We recommend that people who are responsible for implementing IPE build on the existing knowledge, skills, and training of CHWs. We also recommend an approach that will identify gaps in CHWs’ knowledge, skills, and training, and embed their contributions in a fit-for-purpose methodology, keeping in mind their scope of practice. We furthermore recommend that CHWs’ contributions are structured according to the requirements of a specific IPE initiative.

Limitations

Due to funding constraints, records were limited to publications in English. The suitability of the arbitrary decision to limit the search to the last decade may be debatable. We might have missed potentially relevant articles, even though explicit inclusion and exclusion criteria were set up with both authors and research librarian. Because scoping reviews do not require grading evidence, the implications for practice need to be applied cautiously.

Conclusion

Our scoping review contributed to a better understanding of the knowledge, skills and training of CHWs. We deduced that, although a standardized scope of practice of CHWs was not evident from our scoping review, it would be possible to use existing scopes to identify the knowledge, skills, and training CHWs require to contribute to IPE. We consider the option of applying a fit-for-purpose approach to the training of CHWs. Building on existing knowledge of CHWs should be the point of departure when applying a fit-for-purpose approach.
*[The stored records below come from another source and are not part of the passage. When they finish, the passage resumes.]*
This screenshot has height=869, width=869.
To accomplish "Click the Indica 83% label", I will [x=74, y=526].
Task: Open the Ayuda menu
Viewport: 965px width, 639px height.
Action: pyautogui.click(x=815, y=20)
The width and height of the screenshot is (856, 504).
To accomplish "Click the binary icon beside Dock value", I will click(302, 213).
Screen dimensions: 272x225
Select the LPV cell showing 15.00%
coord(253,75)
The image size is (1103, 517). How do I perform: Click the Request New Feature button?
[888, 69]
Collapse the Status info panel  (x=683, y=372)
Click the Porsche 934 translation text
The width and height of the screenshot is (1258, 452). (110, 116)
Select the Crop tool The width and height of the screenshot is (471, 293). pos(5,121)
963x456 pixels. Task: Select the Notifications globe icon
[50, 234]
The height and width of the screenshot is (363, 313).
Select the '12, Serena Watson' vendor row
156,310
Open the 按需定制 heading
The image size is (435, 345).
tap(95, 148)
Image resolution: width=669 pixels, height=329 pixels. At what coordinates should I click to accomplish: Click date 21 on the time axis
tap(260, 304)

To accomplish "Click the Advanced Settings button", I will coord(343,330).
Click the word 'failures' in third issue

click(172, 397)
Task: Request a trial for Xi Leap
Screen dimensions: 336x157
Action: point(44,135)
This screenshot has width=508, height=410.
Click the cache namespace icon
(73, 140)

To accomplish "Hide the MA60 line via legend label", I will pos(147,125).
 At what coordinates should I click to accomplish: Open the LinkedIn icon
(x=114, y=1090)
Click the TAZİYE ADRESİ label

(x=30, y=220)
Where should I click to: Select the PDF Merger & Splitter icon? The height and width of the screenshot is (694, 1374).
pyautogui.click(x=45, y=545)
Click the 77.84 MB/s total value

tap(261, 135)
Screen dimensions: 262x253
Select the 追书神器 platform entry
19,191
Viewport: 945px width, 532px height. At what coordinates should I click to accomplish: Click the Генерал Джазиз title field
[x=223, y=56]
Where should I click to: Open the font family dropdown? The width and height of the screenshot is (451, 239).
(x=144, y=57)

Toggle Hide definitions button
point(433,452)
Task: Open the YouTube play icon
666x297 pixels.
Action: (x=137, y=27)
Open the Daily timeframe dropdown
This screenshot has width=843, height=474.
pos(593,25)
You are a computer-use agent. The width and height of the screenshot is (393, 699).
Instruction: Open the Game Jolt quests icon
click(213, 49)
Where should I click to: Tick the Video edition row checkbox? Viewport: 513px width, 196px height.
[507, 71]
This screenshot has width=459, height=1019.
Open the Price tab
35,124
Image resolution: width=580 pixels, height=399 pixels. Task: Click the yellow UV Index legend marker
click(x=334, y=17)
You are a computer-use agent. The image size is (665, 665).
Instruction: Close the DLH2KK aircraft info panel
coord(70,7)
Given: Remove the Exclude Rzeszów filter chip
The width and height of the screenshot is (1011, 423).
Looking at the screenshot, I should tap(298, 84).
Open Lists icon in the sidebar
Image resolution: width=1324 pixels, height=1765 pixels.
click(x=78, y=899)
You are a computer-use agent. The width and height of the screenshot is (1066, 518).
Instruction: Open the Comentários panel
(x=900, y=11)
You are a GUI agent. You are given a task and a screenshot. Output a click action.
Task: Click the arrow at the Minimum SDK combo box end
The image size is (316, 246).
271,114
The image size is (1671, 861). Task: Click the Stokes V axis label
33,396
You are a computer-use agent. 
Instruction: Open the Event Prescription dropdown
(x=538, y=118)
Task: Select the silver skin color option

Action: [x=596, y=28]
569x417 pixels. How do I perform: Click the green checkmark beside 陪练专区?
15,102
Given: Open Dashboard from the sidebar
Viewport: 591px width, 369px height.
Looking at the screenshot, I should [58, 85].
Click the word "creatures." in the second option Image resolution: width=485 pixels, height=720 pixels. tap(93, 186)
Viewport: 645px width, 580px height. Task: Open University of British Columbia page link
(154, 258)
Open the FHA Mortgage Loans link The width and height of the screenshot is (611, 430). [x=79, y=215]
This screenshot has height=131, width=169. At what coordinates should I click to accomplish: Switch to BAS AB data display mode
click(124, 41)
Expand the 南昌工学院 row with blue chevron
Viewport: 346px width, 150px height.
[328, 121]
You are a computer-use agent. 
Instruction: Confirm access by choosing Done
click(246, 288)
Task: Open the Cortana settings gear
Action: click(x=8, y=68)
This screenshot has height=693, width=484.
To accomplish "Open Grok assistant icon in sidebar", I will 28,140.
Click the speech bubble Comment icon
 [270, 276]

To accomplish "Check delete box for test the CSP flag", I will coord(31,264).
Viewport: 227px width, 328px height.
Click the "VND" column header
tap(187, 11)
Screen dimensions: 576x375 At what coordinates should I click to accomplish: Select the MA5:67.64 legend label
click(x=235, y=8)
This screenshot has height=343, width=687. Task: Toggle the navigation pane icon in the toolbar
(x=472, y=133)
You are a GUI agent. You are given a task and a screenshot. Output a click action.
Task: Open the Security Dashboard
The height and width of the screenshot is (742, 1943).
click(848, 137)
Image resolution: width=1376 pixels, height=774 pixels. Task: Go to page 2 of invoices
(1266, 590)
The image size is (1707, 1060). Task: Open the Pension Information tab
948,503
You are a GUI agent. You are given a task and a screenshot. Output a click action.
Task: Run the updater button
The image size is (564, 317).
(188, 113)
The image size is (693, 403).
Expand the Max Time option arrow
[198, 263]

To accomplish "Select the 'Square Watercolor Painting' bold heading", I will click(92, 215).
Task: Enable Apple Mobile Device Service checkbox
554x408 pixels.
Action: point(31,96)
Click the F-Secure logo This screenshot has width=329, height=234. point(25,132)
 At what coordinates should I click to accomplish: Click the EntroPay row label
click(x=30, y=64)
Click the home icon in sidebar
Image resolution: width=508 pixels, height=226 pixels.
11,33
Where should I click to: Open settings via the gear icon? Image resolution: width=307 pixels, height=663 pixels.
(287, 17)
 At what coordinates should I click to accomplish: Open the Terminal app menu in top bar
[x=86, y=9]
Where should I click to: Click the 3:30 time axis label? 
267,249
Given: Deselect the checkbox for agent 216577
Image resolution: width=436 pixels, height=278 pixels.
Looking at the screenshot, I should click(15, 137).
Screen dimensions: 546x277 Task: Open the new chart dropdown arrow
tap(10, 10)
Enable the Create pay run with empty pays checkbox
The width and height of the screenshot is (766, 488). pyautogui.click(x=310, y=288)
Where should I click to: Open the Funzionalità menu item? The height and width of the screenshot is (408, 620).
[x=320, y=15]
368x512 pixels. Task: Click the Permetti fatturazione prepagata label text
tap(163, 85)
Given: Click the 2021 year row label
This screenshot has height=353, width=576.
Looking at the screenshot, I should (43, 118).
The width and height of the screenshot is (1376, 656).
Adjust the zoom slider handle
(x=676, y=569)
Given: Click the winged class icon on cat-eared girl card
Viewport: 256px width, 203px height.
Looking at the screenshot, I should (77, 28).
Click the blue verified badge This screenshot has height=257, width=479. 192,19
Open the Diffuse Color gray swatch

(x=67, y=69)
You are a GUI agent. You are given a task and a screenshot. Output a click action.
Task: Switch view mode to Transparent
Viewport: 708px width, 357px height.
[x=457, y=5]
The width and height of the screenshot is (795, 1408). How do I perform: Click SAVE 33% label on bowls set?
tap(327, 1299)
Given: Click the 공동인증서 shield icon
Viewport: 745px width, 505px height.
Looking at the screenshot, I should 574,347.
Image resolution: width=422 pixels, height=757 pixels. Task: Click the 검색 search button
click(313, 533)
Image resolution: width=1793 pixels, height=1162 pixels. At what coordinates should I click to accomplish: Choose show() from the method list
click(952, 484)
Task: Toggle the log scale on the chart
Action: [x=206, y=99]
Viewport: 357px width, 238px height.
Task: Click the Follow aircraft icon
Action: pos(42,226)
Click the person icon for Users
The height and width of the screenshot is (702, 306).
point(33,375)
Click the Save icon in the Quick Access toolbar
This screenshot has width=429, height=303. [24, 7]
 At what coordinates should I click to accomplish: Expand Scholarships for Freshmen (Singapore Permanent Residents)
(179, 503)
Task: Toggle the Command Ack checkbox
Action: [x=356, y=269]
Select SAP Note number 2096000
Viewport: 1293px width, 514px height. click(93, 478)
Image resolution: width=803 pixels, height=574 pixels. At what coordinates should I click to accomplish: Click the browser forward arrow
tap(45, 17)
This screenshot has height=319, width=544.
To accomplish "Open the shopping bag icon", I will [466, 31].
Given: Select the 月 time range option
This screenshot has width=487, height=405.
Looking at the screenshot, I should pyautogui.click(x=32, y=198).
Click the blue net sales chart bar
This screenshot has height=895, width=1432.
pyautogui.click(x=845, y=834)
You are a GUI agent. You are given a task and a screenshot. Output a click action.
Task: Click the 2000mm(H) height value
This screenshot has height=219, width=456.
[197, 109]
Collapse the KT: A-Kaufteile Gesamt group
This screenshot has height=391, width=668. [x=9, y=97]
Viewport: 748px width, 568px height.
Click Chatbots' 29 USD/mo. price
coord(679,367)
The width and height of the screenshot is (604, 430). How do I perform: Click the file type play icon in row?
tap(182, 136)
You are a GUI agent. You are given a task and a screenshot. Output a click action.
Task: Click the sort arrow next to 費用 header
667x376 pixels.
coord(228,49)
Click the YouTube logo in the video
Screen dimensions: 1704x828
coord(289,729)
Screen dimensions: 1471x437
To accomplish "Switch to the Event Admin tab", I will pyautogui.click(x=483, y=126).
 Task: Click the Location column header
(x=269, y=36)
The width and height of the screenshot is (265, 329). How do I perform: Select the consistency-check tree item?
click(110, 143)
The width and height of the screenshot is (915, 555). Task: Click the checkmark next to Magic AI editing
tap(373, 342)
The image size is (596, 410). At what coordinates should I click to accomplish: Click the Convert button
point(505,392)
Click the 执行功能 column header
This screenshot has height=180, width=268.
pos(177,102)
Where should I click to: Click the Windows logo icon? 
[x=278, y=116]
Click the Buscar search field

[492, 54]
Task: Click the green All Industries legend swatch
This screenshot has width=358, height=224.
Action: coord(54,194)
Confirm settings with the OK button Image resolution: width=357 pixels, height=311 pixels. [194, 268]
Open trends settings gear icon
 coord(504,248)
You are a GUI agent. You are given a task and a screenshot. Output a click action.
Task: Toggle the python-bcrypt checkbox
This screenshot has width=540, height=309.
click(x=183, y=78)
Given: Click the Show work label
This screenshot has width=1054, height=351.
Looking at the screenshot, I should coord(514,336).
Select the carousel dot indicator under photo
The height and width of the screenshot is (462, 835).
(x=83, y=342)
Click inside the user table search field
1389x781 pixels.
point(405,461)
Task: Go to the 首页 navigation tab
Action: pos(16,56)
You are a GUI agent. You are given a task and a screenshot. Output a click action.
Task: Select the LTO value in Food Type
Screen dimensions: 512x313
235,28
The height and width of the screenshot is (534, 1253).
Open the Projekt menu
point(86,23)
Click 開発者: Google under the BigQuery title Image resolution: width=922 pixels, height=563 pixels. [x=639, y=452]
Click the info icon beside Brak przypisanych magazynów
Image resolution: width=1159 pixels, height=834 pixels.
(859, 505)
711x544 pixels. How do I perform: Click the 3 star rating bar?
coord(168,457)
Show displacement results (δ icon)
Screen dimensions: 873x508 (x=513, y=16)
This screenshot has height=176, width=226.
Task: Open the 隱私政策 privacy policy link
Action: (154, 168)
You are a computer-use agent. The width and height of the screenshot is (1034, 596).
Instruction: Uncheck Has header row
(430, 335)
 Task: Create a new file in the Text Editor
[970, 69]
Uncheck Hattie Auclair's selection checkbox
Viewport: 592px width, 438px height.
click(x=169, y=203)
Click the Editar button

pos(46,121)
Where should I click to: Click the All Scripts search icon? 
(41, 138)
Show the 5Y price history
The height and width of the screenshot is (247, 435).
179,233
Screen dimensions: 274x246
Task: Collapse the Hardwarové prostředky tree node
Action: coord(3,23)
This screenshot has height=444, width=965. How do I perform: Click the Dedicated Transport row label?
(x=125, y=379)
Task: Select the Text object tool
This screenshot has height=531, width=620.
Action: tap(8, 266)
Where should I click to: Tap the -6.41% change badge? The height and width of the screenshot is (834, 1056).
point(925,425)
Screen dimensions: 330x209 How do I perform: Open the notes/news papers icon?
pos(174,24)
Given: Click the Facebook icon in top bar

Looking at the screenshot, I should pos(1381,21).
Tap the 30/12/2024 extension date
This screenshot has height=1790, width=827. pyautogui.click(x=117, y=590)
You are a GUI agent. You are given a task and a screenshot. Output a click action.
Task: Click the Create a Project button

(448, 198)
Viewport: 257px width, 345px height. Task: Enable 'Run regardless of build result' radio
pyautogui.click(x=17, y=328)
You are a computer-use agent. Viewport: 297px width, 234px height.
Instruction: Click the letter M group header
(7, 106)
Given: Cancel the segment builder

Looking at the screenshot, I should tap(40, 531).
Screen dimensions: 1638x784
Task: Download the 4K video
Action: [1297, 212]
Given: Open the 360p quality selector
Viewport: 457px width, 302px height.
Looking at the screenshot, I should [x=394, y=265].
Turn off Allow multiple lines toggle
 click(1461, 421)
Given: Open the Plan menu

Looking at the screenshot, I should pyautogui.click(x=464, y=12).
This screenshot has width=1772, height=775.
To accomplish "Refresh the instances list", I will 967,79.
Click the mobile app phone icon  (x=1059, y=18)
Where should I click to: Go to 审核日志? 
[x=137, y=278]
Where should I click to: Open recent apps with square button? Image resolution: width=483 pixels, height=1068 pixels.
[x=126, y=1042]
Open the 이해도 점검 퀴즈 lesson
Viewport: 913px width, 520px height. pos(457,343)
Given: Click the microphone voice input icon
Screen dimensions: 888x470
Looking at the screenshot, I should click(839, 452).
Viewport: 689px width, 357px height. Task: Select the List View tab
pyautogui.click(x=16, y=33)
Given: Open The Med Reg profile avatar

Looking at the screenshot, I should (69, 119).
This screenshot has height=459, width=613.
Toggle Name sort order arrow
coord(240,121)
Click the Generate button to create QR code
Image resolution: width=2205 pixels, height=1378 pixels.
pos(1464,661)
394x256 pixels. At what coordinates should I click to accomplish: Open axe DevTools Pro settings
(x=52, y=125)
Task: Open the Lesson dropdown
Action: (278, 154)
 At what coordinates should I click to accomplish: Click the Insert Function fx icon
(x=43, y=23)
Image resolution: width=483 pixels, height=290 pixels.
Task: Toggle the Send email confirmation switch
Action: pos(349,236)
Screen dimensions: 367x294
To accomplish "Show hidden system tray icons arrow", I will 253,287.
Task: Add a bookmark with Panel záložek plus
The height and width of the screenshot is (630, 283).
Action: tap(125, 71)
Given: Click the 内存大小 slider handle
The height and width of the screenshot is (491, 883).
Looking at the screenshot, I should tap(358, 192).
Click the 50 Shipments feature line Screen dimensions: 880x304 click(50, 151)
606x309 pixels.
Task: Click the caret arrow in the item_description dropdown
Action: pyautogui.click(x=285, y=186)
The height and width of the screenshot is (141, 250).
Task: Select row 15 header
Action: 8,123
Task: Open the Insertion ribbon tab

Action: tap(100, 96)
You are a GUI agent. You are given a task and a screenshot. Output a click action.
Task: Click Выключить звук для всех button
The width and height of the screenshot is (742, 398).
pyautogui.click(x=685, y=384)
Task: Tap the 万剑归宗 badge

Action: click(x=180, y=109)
Research that aims to describe the knowledge, skills, and training of CHWs could be beneficial to faculties of health sciences where IPE is applied in a variety of settings, and where the principles of collaborative and reflective practice and co-creation are valued in rendering health services and improving health outcomes for all.

Acknowledgement

The authors would like to acknowledge Vlir’Uos for their contribution towards Community Health Workers engagement.

Disclosure statement

The authors declare that they have no financial or personal relationship(s) that may have inappropriately influenced them in writing this article.

Additional information

Funding

The author(s) reported there is no funding associated with the work featured in this article.

Notes on contributors

Annemarie Joubert

Annemarie Joubert is a professor (units) at the School of Nursing, Faculty of Health Sciences. Her research includes a variety of topics related to nursing and interprofessional education. She received a PhD in nursing from the University of the Free State, South Africa.

Marianne Reid

Prof Marianne Reid is the lead researcher in health communication at the School of Nursing, Faculty of Health Sciences. An interprofessional team of researchers’ studies health dialogue between healthcare providers and patients diagnosed with chronic conditions, and research outputs include developing a health dialogue model for patients diagnosed with diabetes, a peer support model for diabetes patients, and a validated observational checklist of health dialogue elements. She received a PhD in nursing from the University of the Free State, South Africa.